Thursday, October 7, 2010

Brazil Warns That U.S., Europe and China Are Creating Serious Distortions With Their Policies

Henrique Meirelles, Brazil's Central Bank president, said today at a hedge fund meeting in Miami, that a combination of U.S. policy, the European economy and China's fixed exchange rate has led to major distortions in the currency markets.

Meirelles said that historically low interest rates in the U.S. and adopted quantitative easing by the U.S. Federal Reserve led a lot of liquidity, weakening the dollar against other currencies. At the same time, there is an excess of liquidity flowing into countries like Brazil, as debt problems in Europe have pushed the euro down and China continues to control its currency.

According to him, the situation becomes more complex when several countries are taking steps to protect their own markets.

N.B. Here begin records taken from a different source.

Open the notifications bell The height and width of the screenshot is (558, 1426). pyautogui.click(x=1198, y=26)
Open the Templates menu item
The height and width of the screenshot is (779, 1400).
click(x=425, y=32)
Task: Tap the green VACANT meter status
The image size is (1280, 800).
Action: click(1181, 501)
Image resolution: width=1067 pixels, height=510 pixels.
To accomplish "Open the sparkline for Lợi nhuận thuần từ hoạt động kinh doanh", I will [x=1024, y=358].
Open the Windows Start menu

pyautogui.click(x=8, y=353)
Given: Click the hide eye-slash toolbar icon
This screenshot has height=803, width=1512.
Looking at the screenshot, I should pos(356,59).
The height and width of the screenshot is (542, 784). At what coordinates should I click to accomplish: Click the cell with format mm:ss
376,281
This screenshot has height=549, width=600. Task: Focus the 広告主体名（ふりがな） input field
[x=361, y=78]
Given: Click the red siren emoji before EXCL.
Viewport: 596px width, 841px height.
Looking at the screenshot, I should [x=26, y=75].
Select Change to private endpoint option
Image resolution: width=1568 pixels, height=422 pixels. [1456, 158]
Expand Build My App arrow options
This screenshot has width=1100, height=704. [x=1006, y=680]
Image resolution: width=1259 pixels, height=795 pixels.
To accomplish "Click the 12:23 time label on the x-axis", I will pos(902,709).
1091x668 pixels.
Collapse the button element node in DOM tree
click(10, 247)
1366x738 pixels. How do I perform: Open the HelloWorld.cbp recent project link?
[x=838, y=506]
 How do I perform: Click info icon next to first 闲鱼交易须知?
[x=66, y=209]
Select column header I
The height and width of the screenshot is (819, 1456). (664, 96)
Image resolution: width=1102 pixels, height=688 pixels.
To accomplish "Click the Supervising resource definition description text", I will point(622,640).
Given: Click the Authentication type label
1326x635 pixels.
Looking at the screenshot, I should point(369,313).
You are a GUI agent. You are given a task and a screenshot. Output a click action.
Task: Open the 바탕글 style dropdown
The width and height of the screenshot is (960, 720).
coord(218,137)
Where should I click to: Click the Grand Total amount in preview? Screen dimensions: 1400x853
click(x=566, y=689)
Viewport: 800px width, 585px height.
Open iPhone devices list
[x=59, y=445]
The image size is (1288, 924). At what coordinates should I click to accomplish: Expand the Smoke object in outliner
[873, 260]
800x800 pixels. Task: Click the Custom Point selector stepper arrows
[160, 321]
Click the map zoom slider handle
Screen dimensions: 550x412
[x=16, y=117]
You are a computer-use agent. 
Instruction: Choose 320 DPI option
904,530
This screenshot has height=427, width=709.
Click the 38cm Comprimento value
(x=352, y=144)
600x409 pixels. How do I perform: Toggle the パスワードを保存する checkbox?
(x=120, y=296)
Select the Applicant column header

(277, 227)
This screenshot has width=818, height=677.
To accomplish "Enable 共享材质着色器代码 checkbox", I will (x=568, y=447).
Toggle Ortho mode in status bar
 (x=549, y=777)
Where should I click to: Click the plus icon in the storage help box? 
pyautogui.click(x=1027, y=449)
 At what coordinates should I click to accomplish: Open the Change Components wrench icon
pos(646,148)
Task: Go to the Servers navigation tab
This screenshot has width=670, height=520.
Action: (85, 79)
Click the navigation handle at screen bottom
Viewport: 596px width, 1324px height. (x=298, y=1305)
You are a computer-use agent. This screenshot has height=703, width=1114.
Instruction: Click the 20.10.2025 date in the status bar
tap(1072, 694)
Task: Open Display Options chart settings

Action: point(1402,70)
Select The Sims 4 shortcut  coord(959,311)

"This can create tremendous distortions. I think this is a serious problem,"  "everyone should let their currencies float."

Meirelles also said that Brazil's CB is taking steps to prevent the financial liquidity from leading to excessive leverage in the Brazilian economy and to prevent asset bubbles. In addition to conducting two auctions to buy dollars per day, the central bank raised its benchmark interest rate to 10.75% recently. "This is not necessarily the ceiling," Meirelles said, without giving any indication of the deadline for potential new tightening..

On the recently launched Brazil's sovereign fund, the chairman of the Central Bank said its investment policy has not been decided. "There was only one board meeting," he added.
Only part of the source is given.